» What the task requires: Rewrite everything from the line containing "Task: Click the Notifications bell icon" down to the line containing "The width and height of the screenshot is (425, 302).", substituting "px" for "pixels" and changing nothing else. Leave the pictures out.

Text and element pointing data
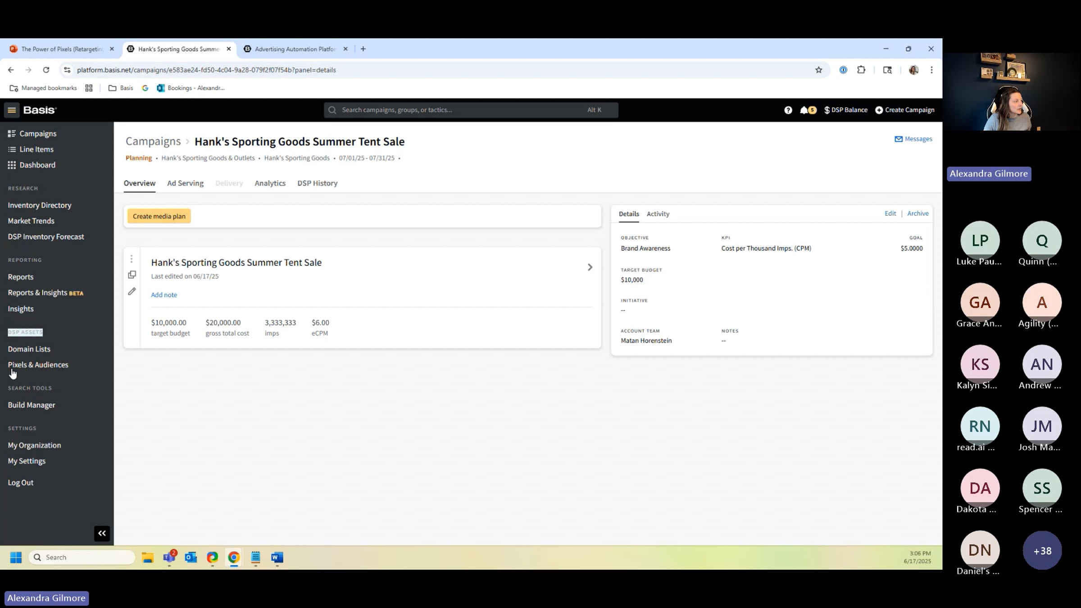Switch to the Analytics tab
The height and width of the screenshot is (608, 1081).
click(270, 183)
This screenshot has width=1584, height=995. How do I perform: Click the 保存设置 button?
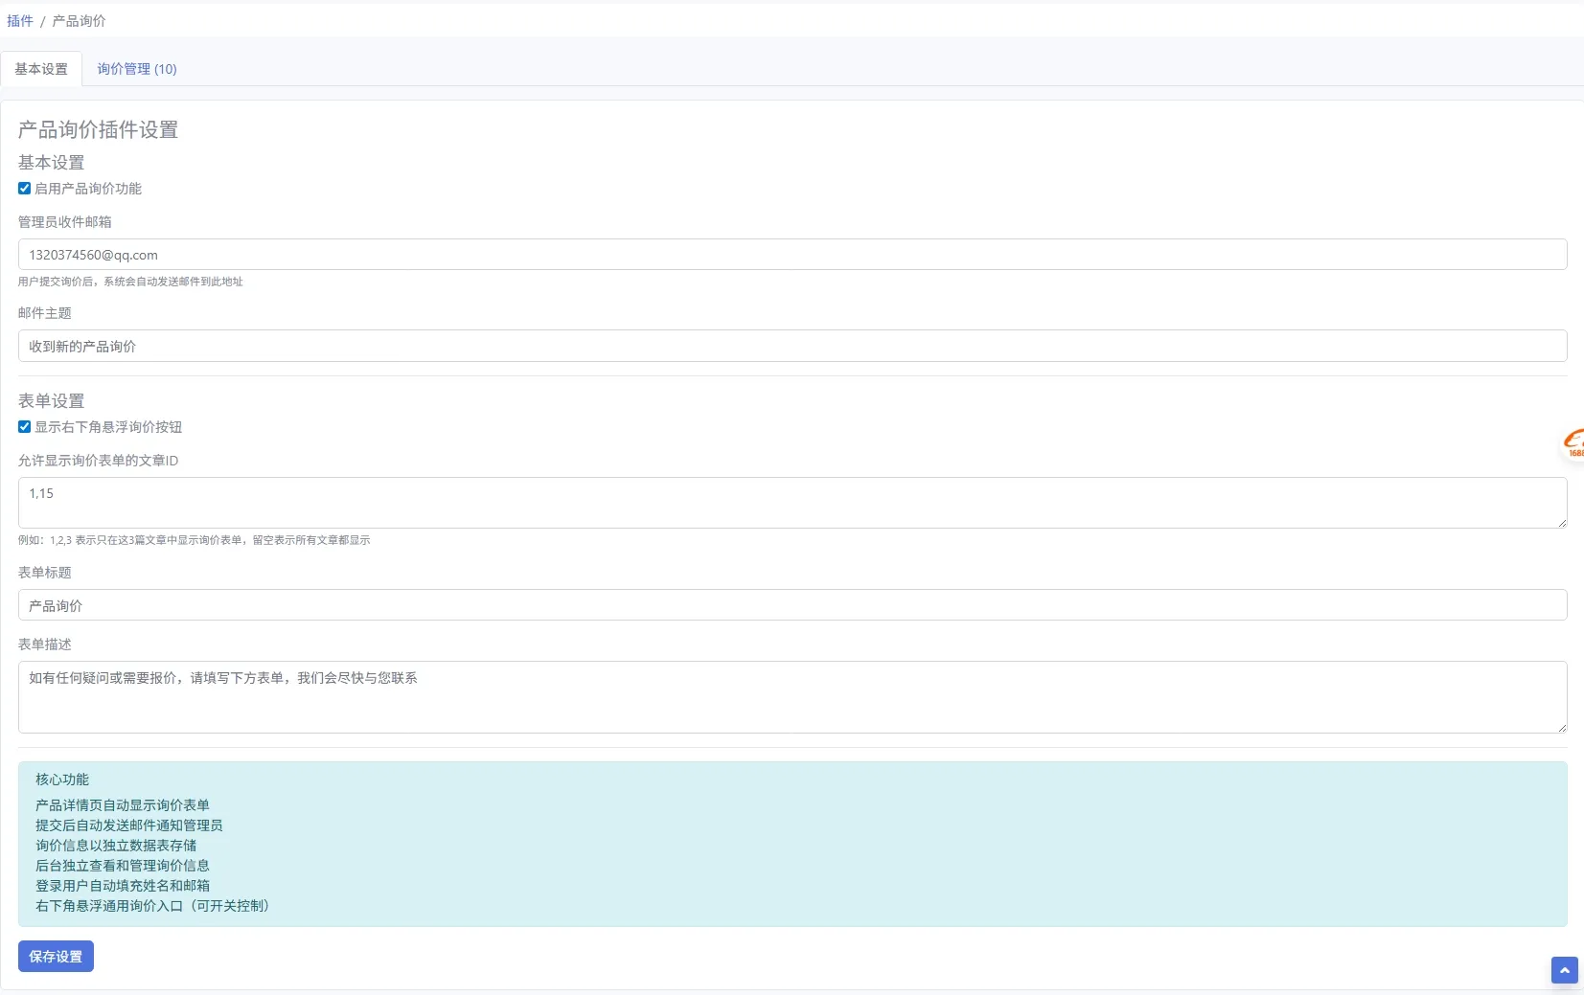56,957
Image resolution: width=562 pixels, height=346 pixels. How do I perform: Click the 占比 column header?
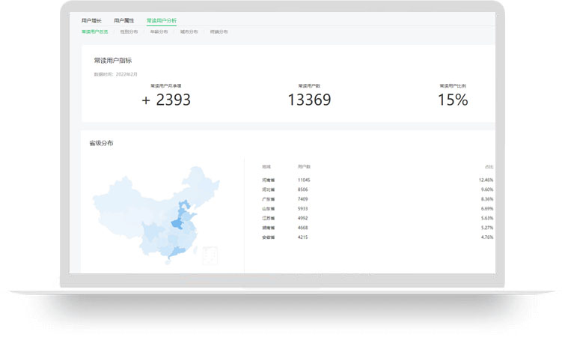pos(488,166)
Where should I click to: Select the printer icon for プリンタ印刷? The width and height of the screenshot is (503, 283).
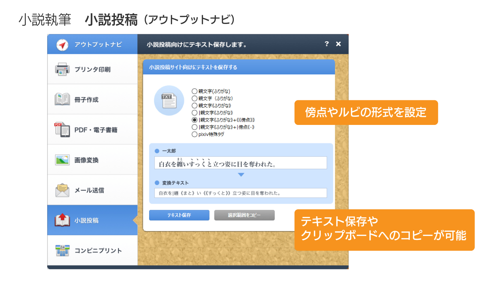click(62, 69)
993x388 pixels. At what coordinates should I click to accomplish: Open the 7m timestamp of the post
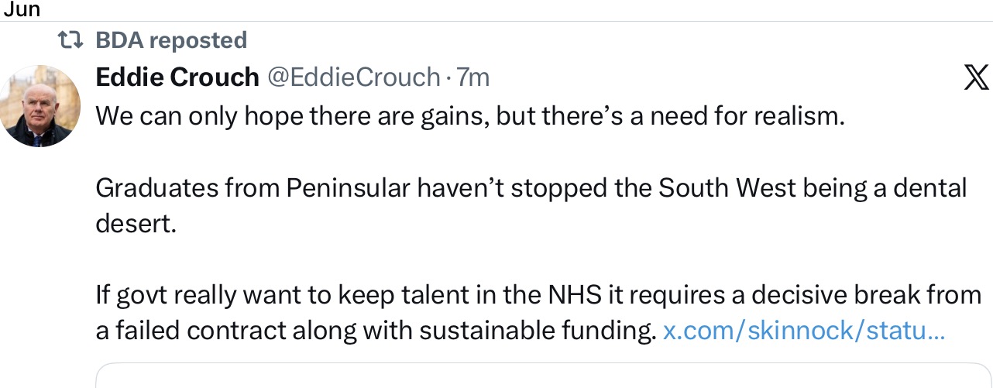473,77
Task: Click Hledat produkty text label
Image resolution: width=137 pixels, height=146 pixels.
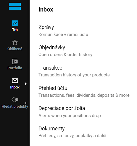Action: (x=15, y=106)
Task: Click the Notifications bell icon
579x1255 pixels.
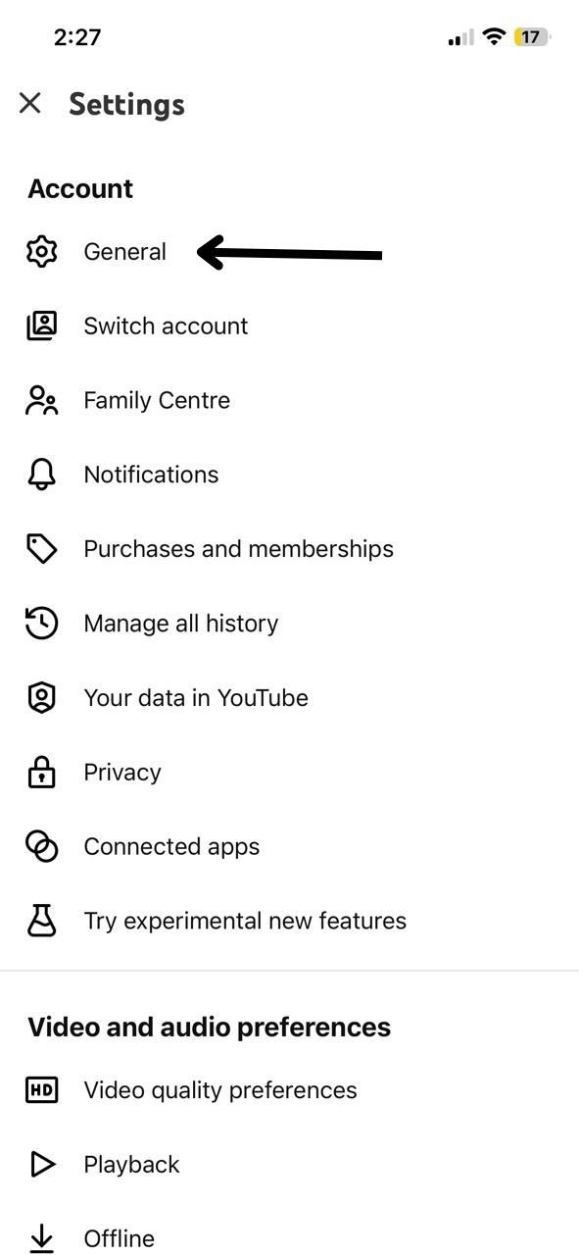Action: pos(41,475)
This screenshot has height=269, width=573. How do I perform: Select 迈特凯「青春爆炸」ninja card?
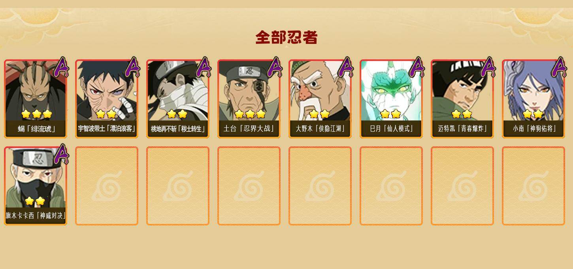click(462, 99)
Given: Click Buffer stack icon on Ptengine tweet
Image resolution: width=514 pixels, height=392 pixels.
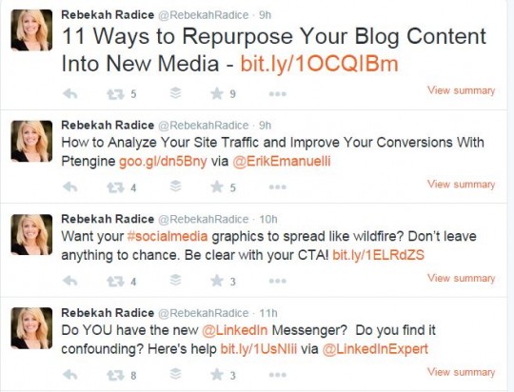Looking at the screenshot, I should (x=176, y=186).
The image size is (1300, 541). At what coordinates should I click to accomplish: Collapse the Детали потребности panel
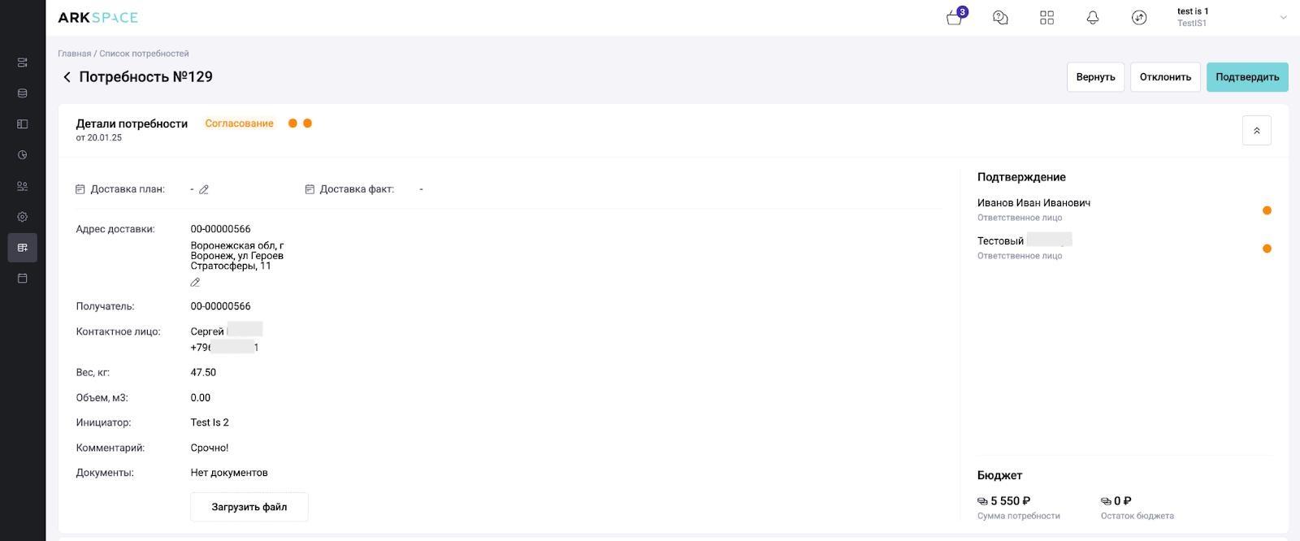coord(1256,131)
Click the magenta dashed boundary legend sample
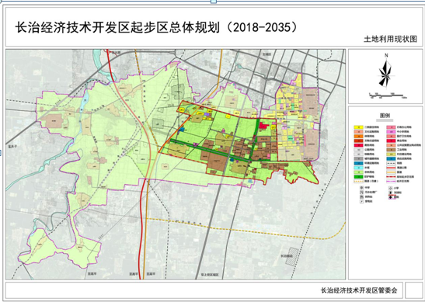The width and height of the screenshot is (425, 302). (391, 181)
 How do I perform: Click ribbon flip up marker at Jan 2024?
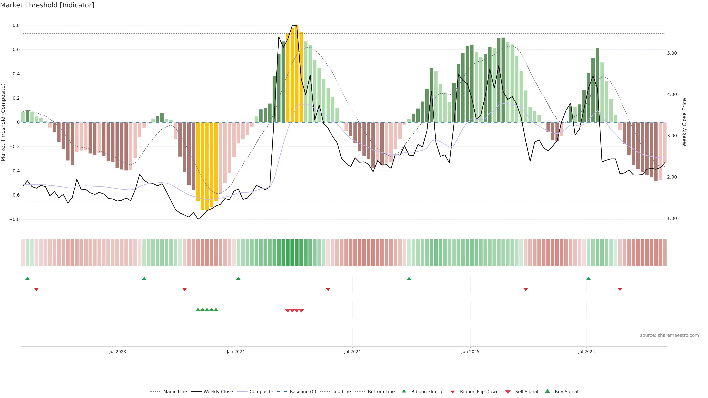coord(238,279)
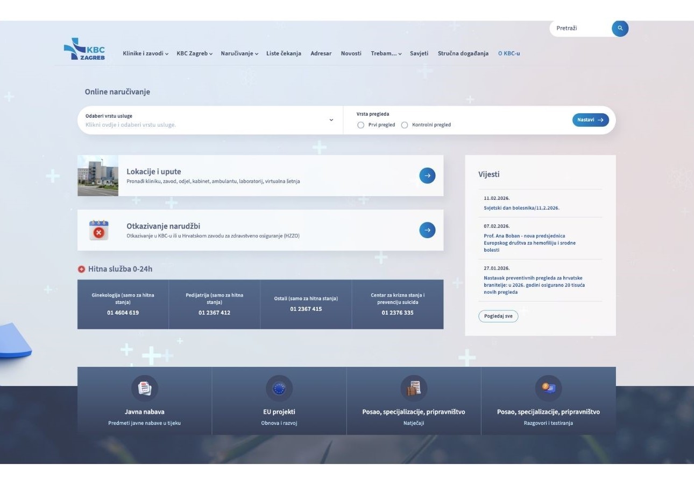Select the Kontrolni pregled radio button
This screenshot has width=694, height=485.
[x=405, y=124]
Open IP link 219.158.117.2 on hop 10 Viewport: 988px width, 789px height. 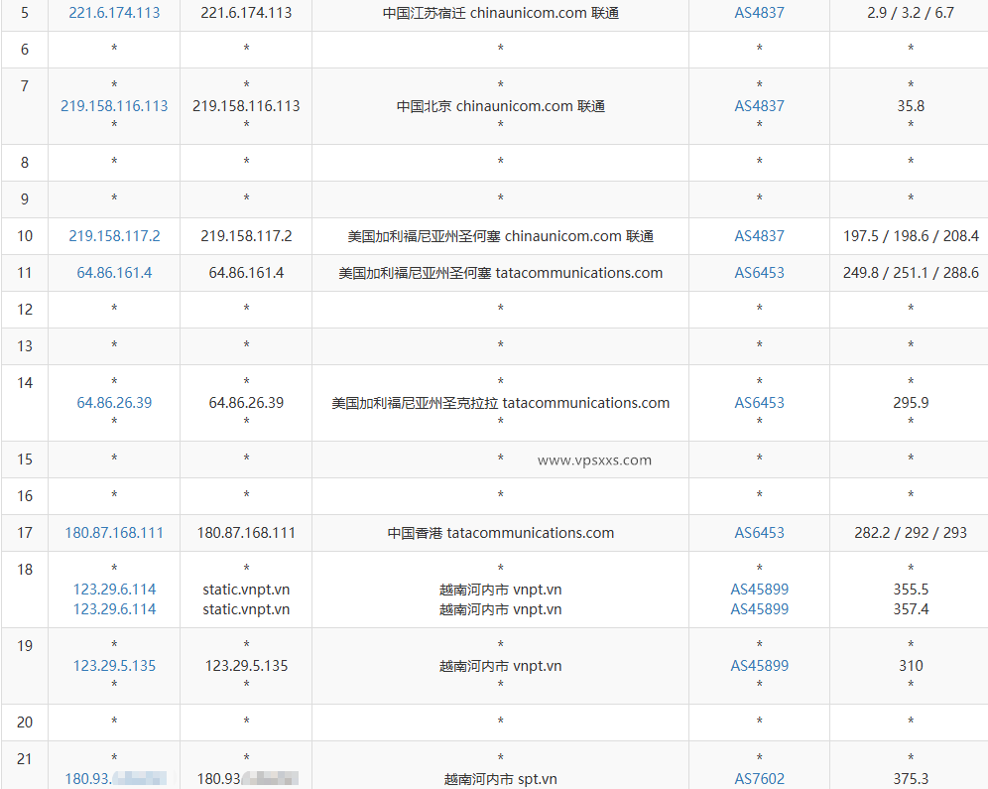click(x=113, y=236)
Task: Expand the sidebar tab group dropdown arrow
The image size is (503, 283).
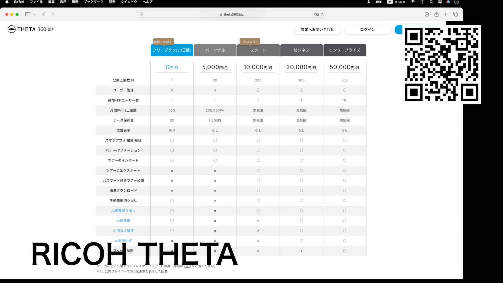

» Task output:
Task: Click the Notifications bell icon
579x1255 px.
Action: pos(41,475)
This screenshot has height=269, width=573. How do I perform: Select 迈特凯「青春爆炸」ninja card?
click(462, 99)
Given: Click Buffer stack icon on Ptengine tweet
Image resolution: width=514 px, height=392 px.
Looking at the screenshot, I should (x=176, y=186).
The image size is (1300, 541). At what coordinates should I click to accomplish: Collapse the Детали потребности panel
coord(1256,131)
Click the magenta dashed boundary legend sample
The width and height of the screenshot is (425, 302). (391, 181)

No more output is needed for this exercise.